Haciendo barrio desde 1956
Y es que Casa Pagès cumple 70 años —42 en manos de la familia Barros— que sirve platos caseros en el corazón del barrio de Gràcia. La especialidad de Casa Pagès, y aquello que le ha dado la fama, son los guisos y platos tradicionales elaborados de manera casera y con producto de temporada. En la carta destacan clásicos como el fricandó, el capipota, los pies de cerdo, la butifarra con judías, las habas o las albóndigas. El local ofrece también un menú de mediodía por 14,90 €, con cuatro primeros y cuatro segundos a elegir, más postre o café, que varía diariamente.
Abierto en 1956, en 1982 la familia Barros tomó el relevo y lo convirtió en el restaurante que hoy, siete décadas después, aún mantiene una clara vocación de hacer barrio. De hecho, Casa Pagès sigue siendo punto de encuentro. Eso sí, si antes predominaba la clientela del barrio, hoy también llegan turistas atraídos por la cocina catalana. El local no tiene una decoración minimalista ni propuestas modernas, sino un interior con una decoración sencilla y tradicional y capacidad para una cincuentena de comensales.
Funcionaba como debe funcionar una buena esqueixada: refrescante, equilibrada y con ese aire de cocina mediterránea honesta que abre el apetito sin complicaciones innecesarias
Cocina tradicional catalana
Para empezar, pedimos el surtido de croquetas y los huevos rotos con chistorra. Este último plato se sirve sobre una base de patatas cortadas gruesas, sobre las cuales se extienden dos huevos fritos con la yema aún melosa y la chistorra cortada en pequeños trozos. Ideal como entrante para abrir el apetito o como tapa para compartir.

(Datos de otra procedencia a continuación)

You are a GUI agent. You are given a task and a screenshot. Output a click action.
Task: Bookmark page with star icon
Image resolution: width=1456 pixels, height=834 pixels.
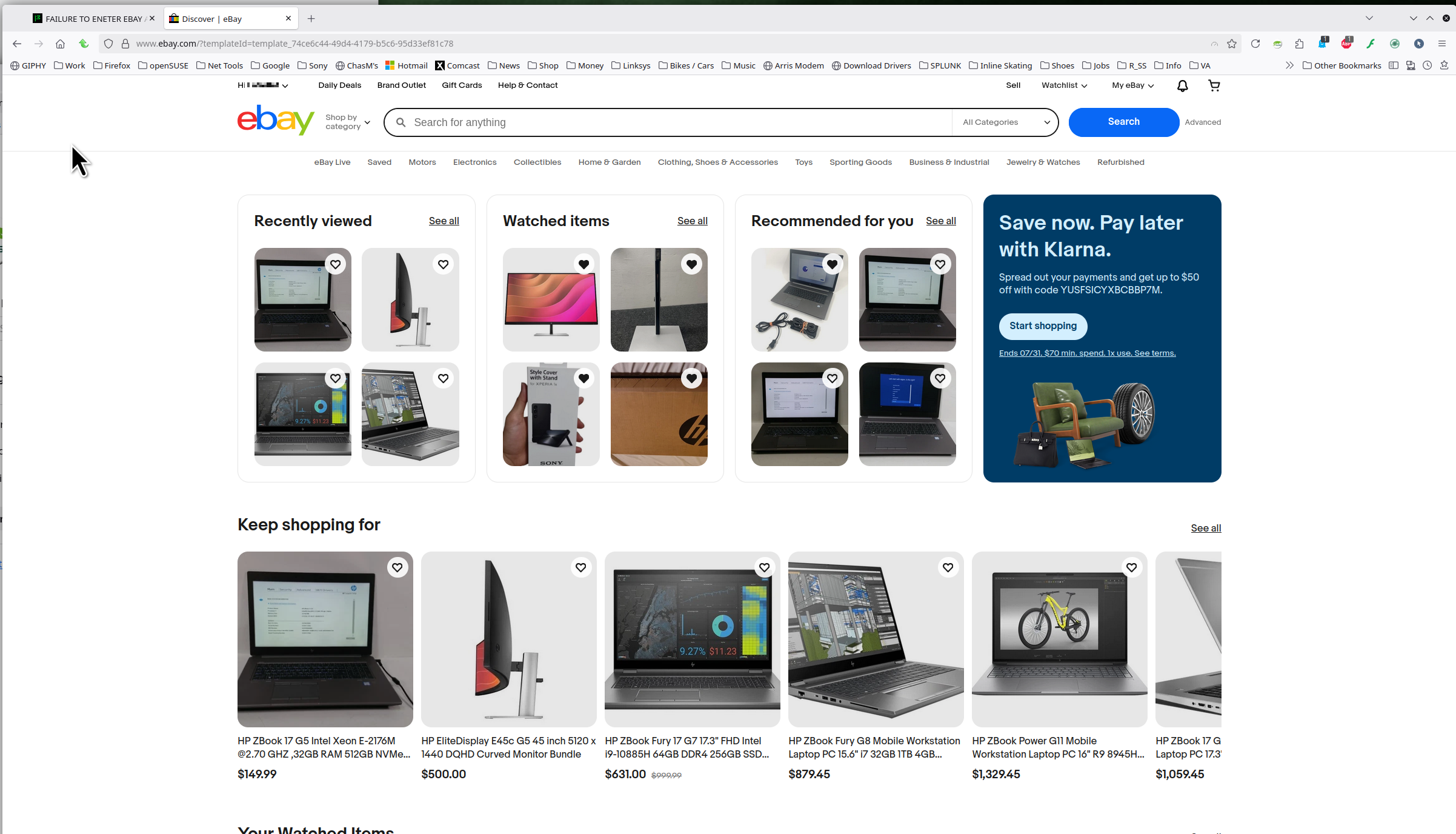click(1231, 44)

Acto seguido, la esqueixada llega en un bol de barro, con una presentación franca y generosa. Al bacalao, en láminas irregulares, lo acompañaba el tomate, la cebolla y aceitunas negras, todo aliñado con un chorro de aceite que ligaba el conjunto sin ahogarlo. Funcionaba como debe funcionar una buena esqueixada: refrescante, equilibrada y con ese aire de cocina mediterránea honesta que abre el apetito sin complicaciones innecesarias.
La propuesta gastronómica de Casa Pagès cumple con lo que promete: platos bien ejecutados, raciones generosas y sabores conocidos
Nos sirven también una torre de champiñones, presentada en forma piramidal y con el producto sin artificios; bien marcados por fuera y tiernos en el interior. El jugo que queda en el fondo del plato, mezcla del ajo y el perejil con el aceite, pide pan. También pide mojar pan el fricandó, servido en una bandeja ovalada. Los cortes de ternera, finos y tiernos, se envuelven con una salsa melosa de setas que intensifica su sabor. Un plato bien ejecutado, sin giros sorprendentes, pero reconfortante.
Y hablando de platos reconfortantes, el trinxat llegaba a la mesa con una base generosa de patata y col bien chafadas, coronada con dados de panceta crujiente y bien dorada. Un toque final de pimienta negra redondeaba el conjunto. De postre, pedimos una tarta de queso para compartir, el final dulce que la comida contundente pedía.
La propuesta gastronómica de Casa Pagès cumple con lo que promete: platos bien ejecutados, raciones generosas y sabores conocidos. No es una cocina que busque reinventarse ni sorprender con giros inesperados, sino que apuesta por la tradición y por los platos de siempre. Ahora bien, más allá de lo que llega al plato, pesa el alma del local: un bar con historia, con trayectoria y con aquella atmósfera que solo dan los clientes fieles que justifica, sin duda, hacer parada allí.